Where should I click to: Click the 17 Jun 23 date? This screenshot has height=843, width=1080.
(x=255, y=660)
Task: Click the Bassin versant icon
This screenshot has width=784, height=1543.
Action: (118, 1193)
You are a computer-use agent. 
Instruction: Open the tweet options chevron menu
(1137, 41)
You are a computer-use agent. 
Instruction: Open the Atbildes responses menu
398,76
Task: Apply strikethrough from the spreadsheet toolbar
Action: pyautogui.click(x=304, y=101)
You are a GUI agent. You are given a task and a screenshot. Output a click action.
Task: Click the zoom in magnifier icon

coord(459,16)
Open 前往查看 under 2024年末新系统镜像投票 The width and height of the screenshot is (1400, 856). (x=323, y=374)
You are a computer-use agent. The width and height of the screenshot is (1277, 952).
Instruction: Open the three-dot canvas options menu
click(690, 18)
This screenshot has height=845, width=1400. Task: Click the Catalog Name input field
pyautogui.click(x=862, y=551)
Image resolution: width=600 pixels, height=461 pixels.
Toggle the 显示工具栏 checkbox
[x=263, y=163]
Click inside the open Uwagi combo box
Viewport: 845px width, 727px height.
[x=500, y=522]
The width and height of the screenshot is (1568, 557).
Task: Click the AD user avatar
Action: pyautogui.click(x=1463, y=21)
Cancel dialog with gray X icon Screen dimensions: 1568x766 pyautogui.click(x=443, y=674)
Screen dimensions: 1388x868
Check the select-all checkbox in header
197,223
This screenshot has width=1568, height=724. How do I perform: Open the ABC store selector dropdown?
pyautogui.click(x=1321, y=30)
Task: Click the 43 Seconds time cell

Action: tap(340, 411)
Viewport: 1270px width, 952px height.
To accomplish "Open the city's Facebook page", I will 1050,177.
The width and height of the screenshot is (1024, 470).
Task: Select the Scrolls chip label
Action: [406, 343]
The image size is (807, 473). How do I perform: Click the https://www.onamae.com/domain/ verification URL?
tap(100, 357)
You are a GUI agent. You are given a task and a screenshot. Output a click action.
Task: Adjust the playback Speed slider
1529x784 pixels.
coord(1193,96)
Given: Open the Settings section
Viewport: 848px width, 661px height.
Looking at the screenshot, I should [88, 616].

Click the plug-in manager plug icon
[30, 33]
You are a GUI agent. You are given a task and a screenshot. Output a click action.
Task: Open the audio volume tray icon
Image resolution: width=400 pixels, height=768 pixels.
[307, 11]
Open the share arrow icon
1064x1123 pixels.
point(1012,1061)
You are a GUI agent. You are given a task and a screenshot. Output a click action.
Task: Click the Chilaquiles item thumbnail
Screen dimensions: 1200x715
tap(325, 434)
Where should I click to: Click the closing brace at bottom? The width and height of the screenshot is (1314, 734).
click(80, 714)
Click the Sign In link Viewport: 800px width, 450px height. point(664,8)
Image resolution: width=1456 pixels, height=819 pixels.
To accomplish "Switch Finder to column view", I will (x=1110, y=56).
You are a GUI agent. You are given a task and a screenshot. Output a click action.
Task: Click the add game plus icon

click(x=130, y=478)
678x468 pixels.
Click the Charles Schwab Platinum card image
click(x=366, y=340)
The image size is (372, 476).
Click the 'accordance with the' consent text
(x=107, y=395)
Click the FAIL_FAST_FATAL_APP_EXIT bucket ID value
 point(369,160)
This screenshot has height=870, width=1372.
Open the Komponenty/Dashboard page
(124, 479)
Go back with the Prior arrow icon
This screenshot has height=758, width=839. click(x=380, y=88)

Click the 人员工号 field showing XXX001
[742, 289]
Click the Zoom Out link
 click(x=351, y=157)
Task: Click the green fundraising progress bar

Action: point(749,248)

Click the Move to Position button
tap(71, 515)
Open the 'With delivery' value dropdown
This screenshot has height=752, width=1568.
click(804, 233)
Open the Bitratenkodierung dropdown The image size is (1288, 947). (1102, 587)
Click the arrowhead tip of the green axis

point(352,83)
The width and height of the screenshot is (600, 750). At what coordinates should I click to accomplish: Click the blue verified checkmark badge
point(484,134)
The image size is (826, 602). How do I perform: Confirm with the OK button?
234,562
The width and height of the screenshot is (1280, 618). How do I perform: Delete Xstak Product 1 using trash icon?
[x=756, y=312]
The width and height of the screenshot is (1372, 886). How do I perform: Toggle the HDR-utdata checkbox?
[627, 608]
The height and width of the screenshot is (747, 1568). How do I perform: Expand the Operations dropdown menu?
....................
*Job*
Count how many of the lines above contain the string "size", treating uppercase and lowercase as different, and give only that number.

*Exercise answer*
4